Ordinances protecting citizens against hate crimes and establishing a domestic partner registry were both passed by Athens City Council in June of 2011.  A third ordinance allowing domestic partners of city employees benefits was passed this past November.

The people of Athens County have been disputing the rights of LGBT for many years. Initiatives started increasing in the late 80s. In 1989, the council passed a sexual orientation anti-discrimination ordinance that protects citizens of LGBT sexual orientation against hate crimes.

However, past mayor Sara Hendricker immediately vetoed it.  The opposition felt that city spending would increase and were worried about public accommodation and housing.

“It is something that many people in Athens have felt strongly about for many, many years,” At-Large Rep. Elahu Gosney said.

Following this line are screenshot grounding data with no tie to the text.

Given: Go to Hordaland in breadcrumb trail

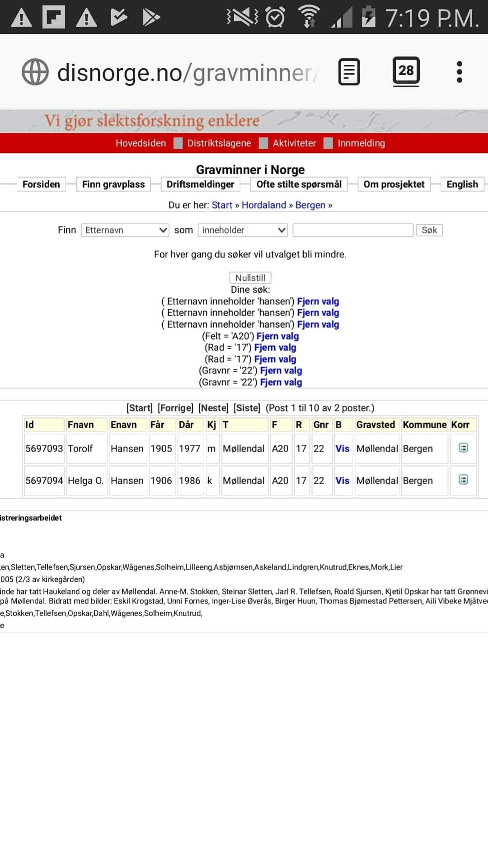Looking at the screenshot, I should [263, 205].
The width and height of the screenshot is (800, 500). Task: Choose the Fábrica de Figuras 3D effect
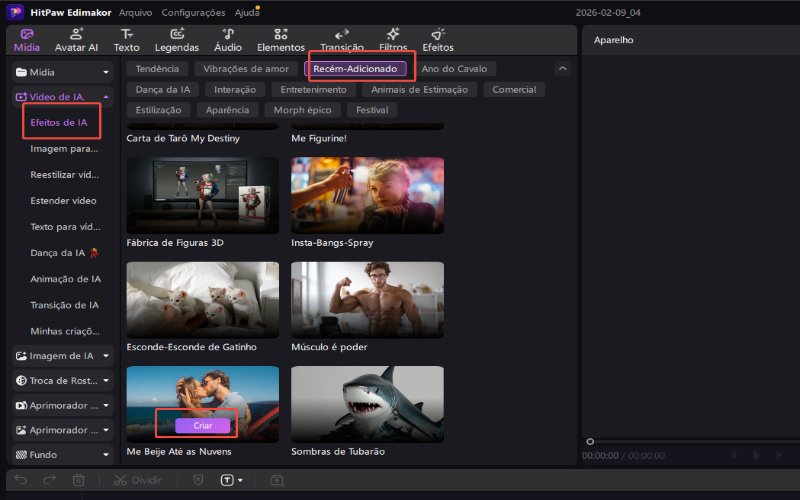pyautogui.click(x=203, y=195)
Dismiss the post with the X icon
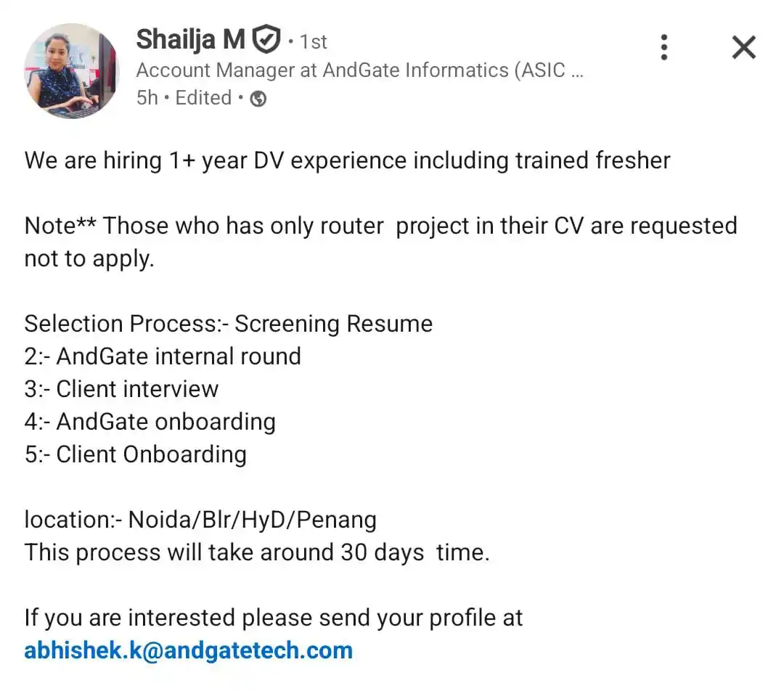The height and width of the screenshot is (691, 784). tap(743, 47)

The ordinances were passed mostly due to the efforts of the Community to Move Athens Forward (CMAF), a group founded by Mickey Hart, former head of the Ohio University LGBT Center. The group’s initiative is to improve and protect the rights of the LGBT community. CMAF came to Athens City Council in 2009 looking for ways to make the city more inclusive.

Tracy Kelly, former president of OU’s Graduate Student Senate, was a member of the CMAF and wrote the initial policy proposal for the hate crime ordinance of 2011.

“We were inspired by the other cities in Ohio that had already taken the initiative: Cleveland, Yellow Springs and Toledo,” said Kelly.

Athens is now one of 29 Ohio cities and counties to have passed ordinances of anti-discrimination. The ordinance in Athens that previously only protected sexual orientation has now been extended to the protection of gender identity.

The ordinance reads, “No person shall violate menacing; criminal damaging or endangering; or criminal mischief, by reason of actual or perceived sexual orientation, gender identity or expression, marital or familial status, age or disability as defined by Section 3304.11(a) of the Ohio Revised Code, of another person or group of persons.”

While a hate crime can be committed against persons of actual sexual orientation, the CMAF thought it necessary to add assumptions about sexual orientation.

“We thought ‘perceived sexual orientation’ was more sensitive language,” Kelly said.

The domestic partner ordinance allows couples to register by filling out an application and declare shared responsibility for each other’s welfare acknowledged by the city. Companies and institutions are able to acknowledge the relationship and give families certain benefits.

“It does not do anything official, but it’s nice to have that recognition, I think. I don’t know if it has been incredibly popular,” Gosney said.

The registry is currently the closest any city/county can receive to a same sex marriage license law in Ohio due to a section in the state constitution. Article 15, section 11 reads, “Only a union between one man and one woman may be a marriage valid in or recognized by this state and its political subdivisions. This state and its political subdivisions shall not create or recognize a legal status for relationships of unmarried individuals that intends to approximate the design, qualities, significance or effect of marriage.”

Established in 2004, “the law prohibits anything resembling same sex marriage in Ohio,” said Gosney. “It’s horrible.”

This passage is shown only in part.